Passage to read
[BEGIN]

For each ontology we perform the query \(a:C\) where the class \(C\) is randomly selected among those that represent women under increased and lifetime risk such as WomanUnderLifetimeBRCRisk and WomanUnderStronglyIncreasedBRCRisk. We then applied both BUNDLE and PRONTO to each generated test and we measured the execution time and the memory used. Figure 5(a) shows the execution time averaged over the 100 KBs as a function of the number of probabilistic axioms and, similarly, Fig. 5(b) shows the average amount of memory used. As one can see, execution times are similar for small KBs, but the difference between the two reasoners rapidly increases for larger knowledge bases. The memory usage for BUNDLE is always less than 53 % with respect of PRONTO.

Fig. 5.
figure 5

Comparison between BUNDLE and PRONTO on the BRCA KB.

The other three ontologies are an extract from the CellFootnote 3 ontology that represents cell types of the prokaryotic, fungal, and eukaryotic organisms, an extract from the NCI ThesaurusFootnote 4 that describes human anatomy and an extract from the Teleost_anatomyFootnote 5 ontology (Teleost for short) that is a multi-species anatomy ontology for teleost fishes. For each of these KBs we considered the versions of increasing size used in [23]: the authors added 250, 500, 750 and 1000 new probabilistic conditional constraints to the extract of the publicly available non-probabilistic version of each ontology. We converted these KBs into DISPONTE in the same way presented for the BRCA ontology and we created a set of 100 different random subclass queries for each KB, such as \(CL\_0000802 \sqsubseteq CL\_0000800\) for the Cell KB, \(NCI\_C32042 \sqsubseteq NCI\_C32890\) for the NCI Thesaurus and \(TAO\_0001102 \sqsubseteq TAO\_0000139\) for the Teleost KB. For generating the queries we built the hierarchy of each KB and we randomly selected two classes connected in the hierarchy for each query, so that it had at least one explanation.

[END]

Data listing

[BEGIN]

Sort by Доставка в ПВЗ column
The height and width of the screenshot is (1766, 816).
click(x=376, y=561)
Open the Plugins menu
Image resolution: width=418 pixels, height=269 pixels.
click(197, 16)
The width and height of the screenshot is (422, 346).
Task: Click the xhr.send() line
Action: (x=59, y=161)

[END]
[BEGIN]

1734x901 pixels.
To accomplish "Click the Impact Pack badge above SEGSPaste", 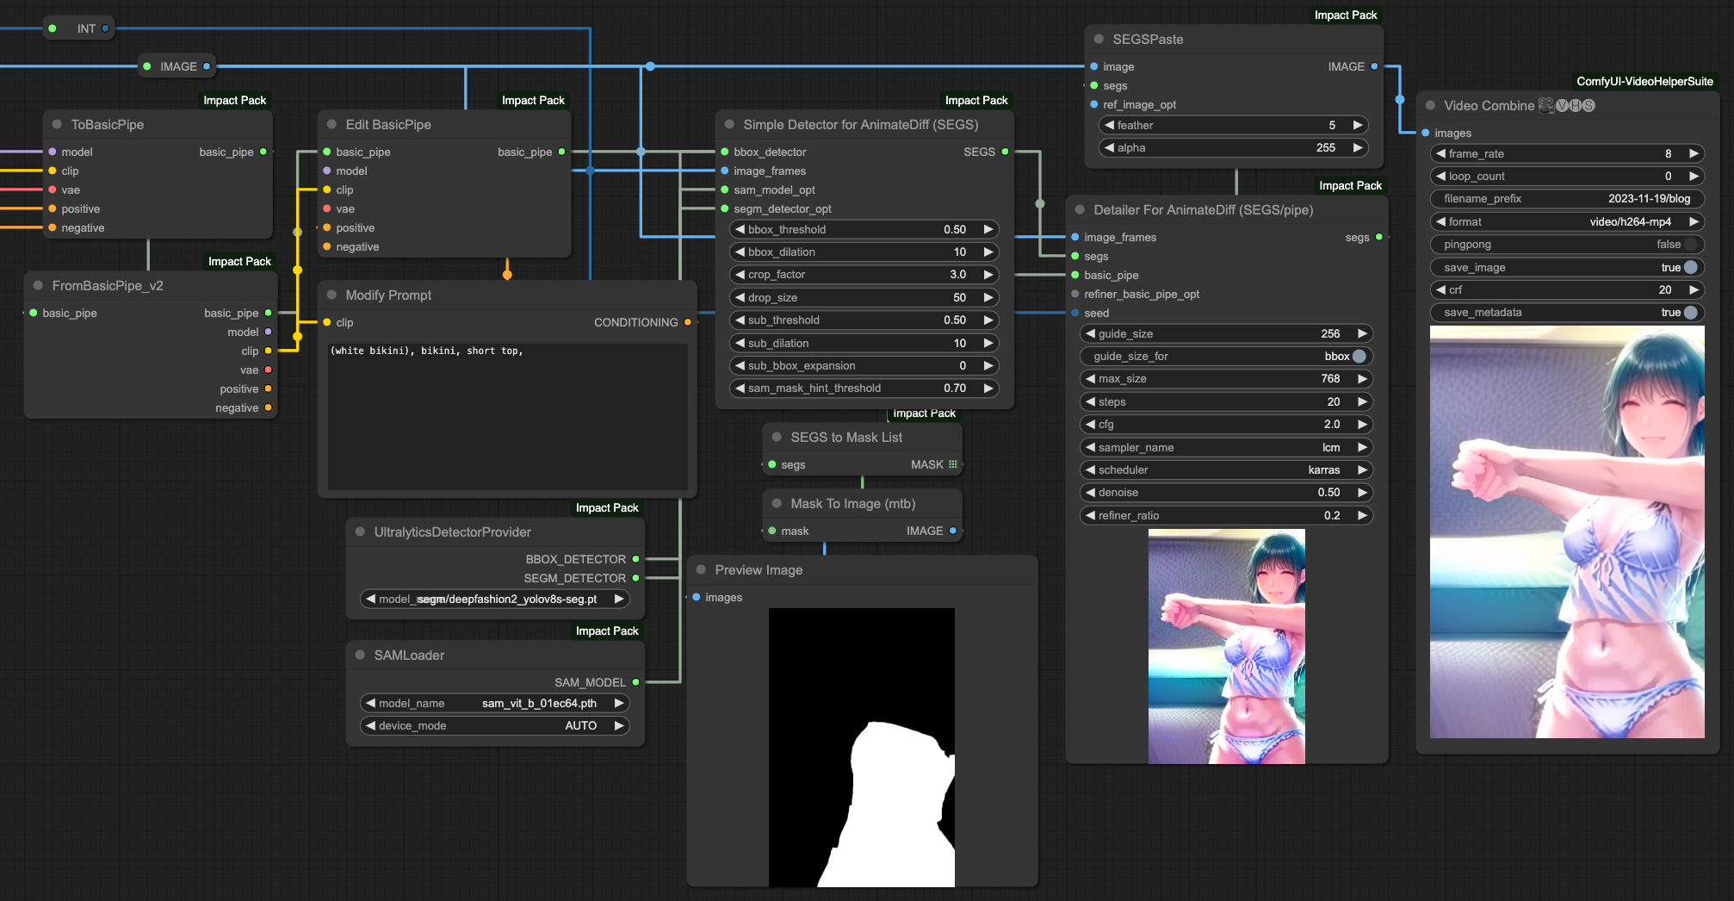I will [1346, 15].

[END]
[BEGIN]

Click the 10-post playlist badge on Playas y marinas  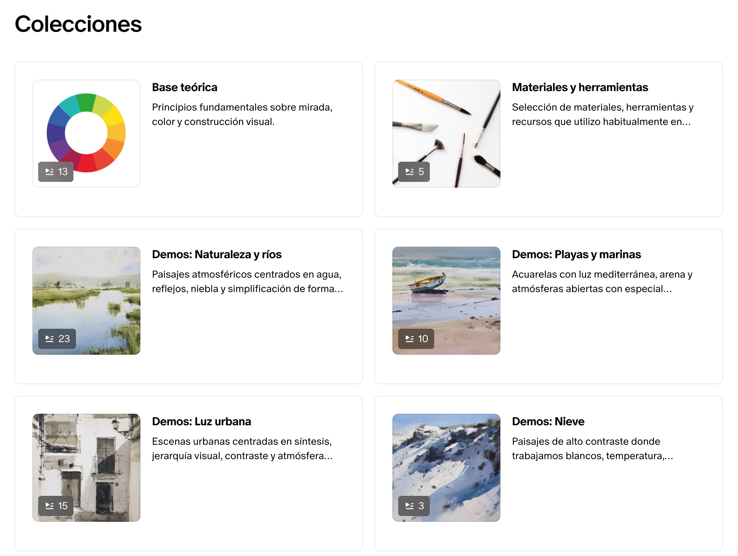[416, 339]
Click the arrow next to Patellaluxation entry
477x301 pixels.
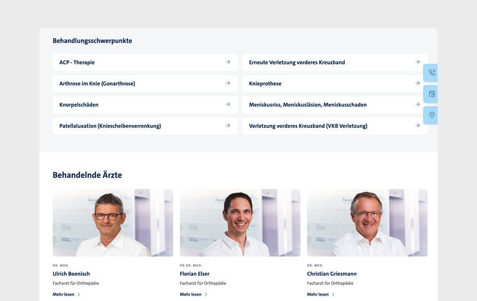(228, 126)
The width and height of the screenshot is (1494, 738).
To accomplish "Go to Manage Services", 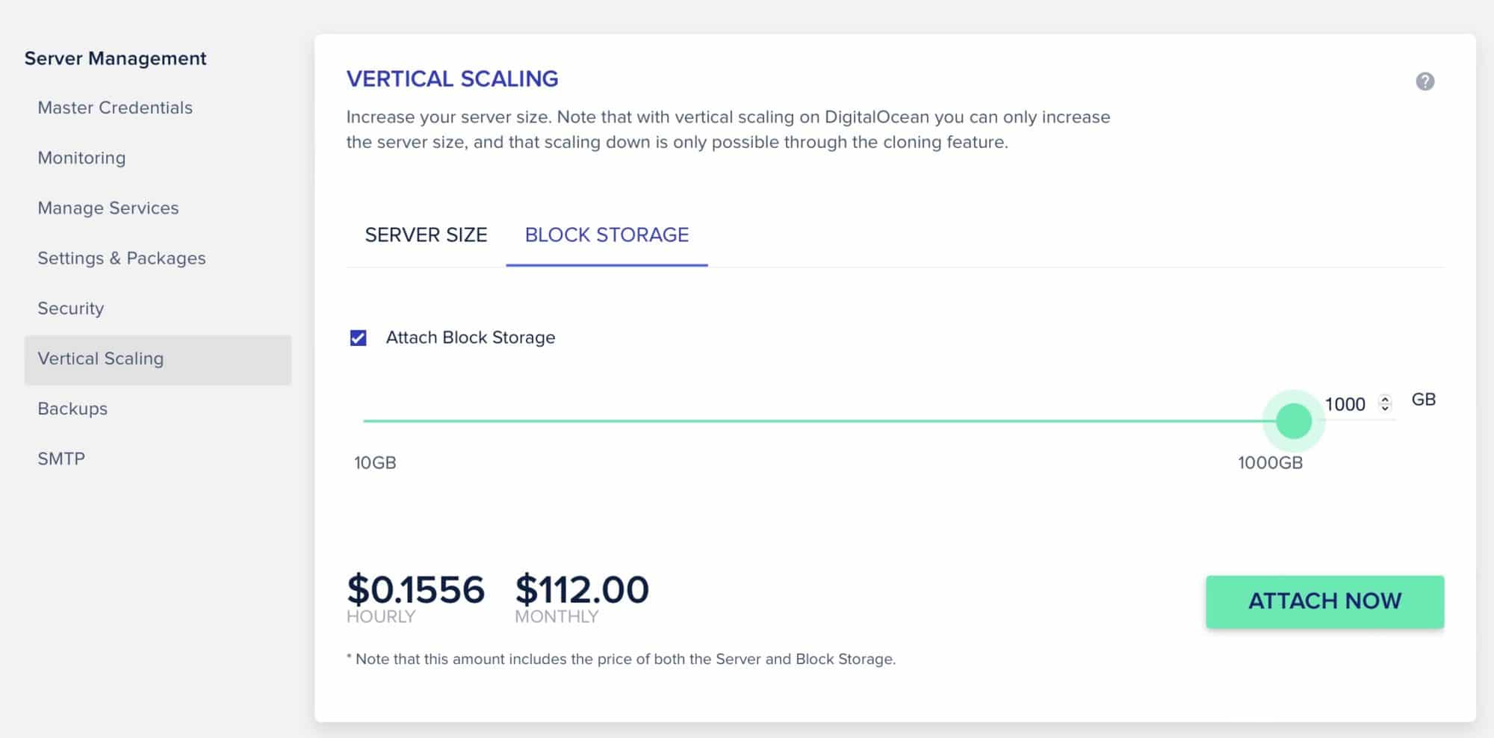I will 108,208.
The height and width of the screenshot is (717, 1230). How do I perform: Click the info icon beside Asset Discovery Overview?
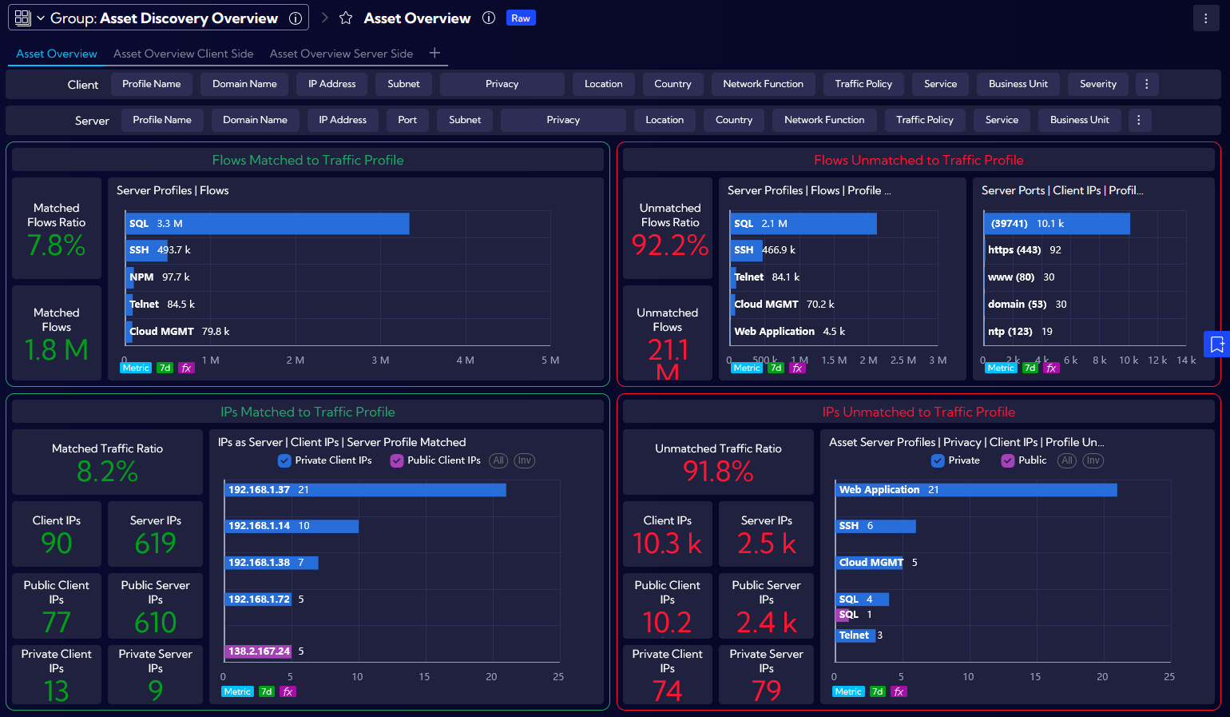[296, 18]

[END]

Required work
• A. What two quantities did the authors measure for each generated test, according to the passage on the BUNDLE and PRONTO comparison?
• B. From the passage on the BUNDLE and PRONTO comparison, write out the words starting with "For each ontology" and going on through "respect of PRONTO.", substituting "systems" for "reasoners".
The items have no part in this exercise.

Answers by task
• A. They measured the execution time and the memory used.

• B.
For each ontology we perform the query \(a:C\) where the class \(C\) is randomly selected among those that represent women under increased and lifetime risk such as WomanUnderLifetimeBRCRisk and WomanUnderStronglyIncreasedBRCRisk. We then applied both BUNDLE and PRONTO to each generated test and we measured the execution time and the memory used. Figure 5(a) shows the execution time averaged over the 100 KBs as a function of the number of probabilistic axioms and, similarly, Fig. 5(b) shows the average amount of memory used. As one can see, execution times are similar for small KBs, but the difference between the two systems rapidly increases for larger knowledge bases. The memory usage for BUNDLE is always less than 53 % with respect of PRONTO.